5,0
Handleidingen
5,3 Equalizers
5.3 Equalizers
5.3.1 Wat is een EQ?
Parametrische EQ
Q
Studio One Artist bevat ook verschillende EQ-plug-ins. Hier vindt u een korte
uitleg over hoe een EQ werkt, evenals enkele grafieken om u te helpen bij het
navigeren door de frequentiebereiken van verschillende instrumenten, zodat u snel
de beste EQ-instellingen voor uw opnamen en livemixen kunt kiezen.
Een equalizer is een filter waarmee u het niveau van een frequentie, of
frequentiebereik, van een audiosignaal kunt aanpassen. In zijn eenvoudigste vorm
laat een EQ je de hoge en lage tonen hoger of lager zetten, waardoor je de kleuring
van bijvoorbeeld je autoradio of iPod kunt aanpassen. Bij het opnemen is egalisatie
een verfijnde kunst. Een goede egalisatie is van cruciaal belang voor een goede mix.
Bij correct gebruik kan een equalizer de indruk wekken van nabijheid of afstand, een
geluid 'dik maken' of 'verdunnen', en helpen bij het vermengen of scheiden van
vergelijkbare geluiden in een mix, waardoor ze allebei door de mix heen kunnen schijnen.
De parametrische EQ en semi-parametrische EQ zijn de meest voorkomende equalizers in
opname- en livesituaties, omdat ze continue controle over alle parameters bieden. Een
parametrische EQ biedt continue controle over de frequentie-inhoud van het audiosignaal, die
is verdeeld in verschillende frequentiebanden (meestal drie tot zeven banden). Een
volledig parametrische EQ zoals die in StudioLive 24.4.2 biedt controle over de bandbreedte (in
principe het bereik van de beïnvloede frequenties), de middenfrequentie van de band en het niveau
(boost/cut) van de aangewezen frequentieband. Het biedt ook afzonderlijke controle over
de Q, de verhouding tussen de middenfrequentie en de bandbreedte. Een semi-parametrische
EQ biedt controle over de meeste van deze parameters, maar de Q staat vast. Sommige apparaten,
zoals de StudioLive 16.4.2 en 16.0.2 en de AudioBox VSL-serie interfaces, hebben een quasi-
parametrische EQ, wat een semi-parametrische EQ is met een eenvoudige, schakelbare Q-
instelling (meestal High en Low Q).
Q is de verhouding tussen de middenfrequentie en de bandbreedte, en als de
middenfrequentie vast is, is de bandbreedte omgekeerd evenredig met Q, wat
betekent dat naarmate je de Q verhoogt, je de bandbreedte kleiner maakt. Bij volledig
parametrische EQ's beschikt u over continue bandbreedtecontrole en/of continue Q-
controle, waarmee u een zeer smal of breed frequentiebereik kunt verzwakken of versterken.

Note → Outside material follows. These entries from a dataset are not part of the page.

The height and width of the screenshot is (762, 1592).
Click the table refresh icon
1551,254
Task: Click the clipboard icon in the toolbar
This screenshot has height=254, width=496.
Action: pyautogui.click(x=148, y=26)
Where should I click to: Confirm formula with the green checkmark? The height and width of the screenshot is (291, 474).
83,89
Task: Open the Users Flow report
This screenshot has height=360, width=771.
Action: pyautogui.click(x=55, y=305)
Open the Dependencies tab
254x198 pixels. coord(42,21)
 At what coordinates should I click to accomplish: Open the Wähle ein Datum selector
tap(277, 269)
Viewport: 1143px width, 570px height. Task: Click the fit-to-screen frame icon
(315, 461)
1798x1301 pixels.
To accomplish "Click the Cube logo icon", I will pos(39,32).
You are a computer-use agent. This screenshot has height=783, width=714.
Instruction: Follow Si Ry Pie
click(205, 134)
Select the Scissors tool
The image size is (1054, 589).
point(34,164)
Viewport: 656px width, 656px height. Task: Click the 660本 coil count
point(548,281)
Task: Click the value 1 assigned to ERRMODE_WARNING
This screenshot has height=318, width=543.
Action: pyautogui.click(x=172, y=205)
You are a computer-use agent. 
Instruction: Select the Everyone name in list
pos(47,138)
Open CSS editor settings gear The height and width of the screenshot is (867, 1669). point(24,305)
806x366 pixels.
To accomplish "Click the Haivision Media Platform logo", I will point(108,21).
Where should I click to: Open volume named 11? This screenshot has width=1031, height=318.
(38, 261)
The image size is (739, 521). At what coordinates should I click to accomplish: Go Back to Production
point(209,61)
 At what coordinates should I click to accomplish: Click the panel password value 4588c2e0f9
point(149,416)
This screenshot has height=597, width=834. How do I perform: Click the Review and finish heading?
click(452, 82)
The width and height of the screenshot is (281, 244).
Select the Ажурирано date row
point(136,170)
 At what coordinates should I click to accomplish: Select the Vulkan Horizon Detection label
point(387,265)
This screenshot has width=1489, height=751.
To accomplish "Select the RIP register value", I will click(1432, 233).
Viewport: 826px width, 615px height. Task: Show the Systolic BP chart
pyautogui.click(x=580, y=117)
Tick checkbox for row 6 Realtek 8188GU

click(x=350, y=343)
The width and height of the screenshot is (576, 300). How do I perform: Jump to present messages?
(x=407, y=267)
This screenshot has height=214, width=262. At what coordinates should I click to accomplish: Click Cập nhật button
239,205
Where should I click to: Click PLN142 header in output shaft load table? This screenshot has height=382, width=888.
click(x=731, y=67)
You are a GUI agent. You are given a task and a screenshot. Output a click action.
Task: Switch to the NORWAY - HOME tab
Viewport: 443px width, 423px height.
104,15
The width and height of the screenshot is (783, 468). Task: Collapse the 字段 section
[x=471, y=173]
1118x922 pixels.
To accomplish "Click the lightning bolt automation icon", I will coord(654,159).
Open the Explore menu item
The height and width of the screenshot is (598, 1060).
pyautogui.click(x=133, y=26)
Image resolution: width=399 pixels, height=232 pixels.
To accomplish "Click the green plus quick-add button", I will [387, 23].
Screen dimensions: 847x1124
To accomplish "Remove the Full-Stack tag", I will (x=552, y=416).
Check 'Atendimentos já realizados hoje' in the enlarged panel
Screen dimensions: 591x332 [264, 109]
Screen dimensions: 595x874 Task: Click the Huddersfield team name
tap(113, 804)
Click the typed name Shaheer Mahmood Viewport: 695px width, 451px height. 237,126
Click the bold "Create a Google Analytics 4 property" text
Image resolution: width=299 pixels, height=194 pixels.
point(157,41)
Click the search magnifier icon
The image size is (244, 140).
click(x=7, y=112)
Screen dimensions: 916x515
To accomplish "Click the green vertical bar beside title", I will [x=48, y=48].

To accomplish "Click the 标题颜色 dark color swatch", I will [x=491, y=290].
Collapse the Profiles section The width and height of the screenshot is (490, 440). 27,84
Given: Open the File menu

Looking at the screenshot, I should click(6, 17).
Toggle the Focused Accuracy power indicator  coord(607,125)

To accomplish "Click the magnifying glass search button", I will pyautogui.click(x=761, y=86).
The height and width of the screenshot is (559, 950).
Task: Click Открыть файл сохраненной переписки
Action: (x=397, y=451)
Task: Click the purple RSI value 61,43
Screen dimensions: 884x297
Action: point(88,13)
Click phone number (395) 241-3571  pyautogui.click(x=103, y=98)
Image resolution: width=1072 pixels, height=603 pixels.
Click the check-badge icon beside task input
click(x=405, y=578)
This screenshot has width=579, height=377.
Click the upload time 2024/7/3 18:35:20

Een smalle bandbreedte (hogere Q) heeft duidelijke voordelen voor het verwijderen van
onaangename tonen. Laten we zeggen dat de snaredrum in je mix een vervelende klank
heeft. Met een zeer smalle bandbreedte kunt u deze ene frequentie (meestal rond de 1
kHz) isoleren en verwijderen of afwijzen. Dit type smalband-rejectfilter wordt ook wel
een notch-filter genoemd. Door de overtredende frequentie eruit te halen, kun je het
probleem wegnemen zonder het instrument uit de mix te verwijderen. Een smalle bandbreedte
is ook nuttig bij het versterken van aangename tonen van een instrument zoals de aanval.
Neem bijvoorbeeld een kickdrum. Een kickdrum resoneert ergens tussen de 60 tot 125
Hz, maar de aanval van de kickdrum is bij 2 tot 5 kHz veel hoger. Door een smalle
bandbreedte in te stellen en de aanval een beetje te versterken, kun je een krachtigere
kickdrum bereiken zonder de rest van de mix te overweldigen.
Een brede bandbreedte accentueert of verzwakt een grotere frequentieband. De brede en
smalle bandbreedtes (hoge en lage Q) worden meestal in combinatie met elkaar gebruikt om
het gewenste effect te bereiken. Laten we nog eens naar onze kickdrum kijken.
We hebben een kickdrum met een geweldig, groot, laag geluid rond de 100 Hz en een aanval
die bijna dood is bij 4 kHz. In dit voorbeeld zou u een brede bandbreedte in de lage
frequentieband gebruiken, gecentreerd op 100 Hz, en een smalle bandbreedte versterkt
op 4 kHz. Op deze manier accentueer je het beste en bagatelliseer je al het andere dat deze
specifieke kickdrum te bieden heeft.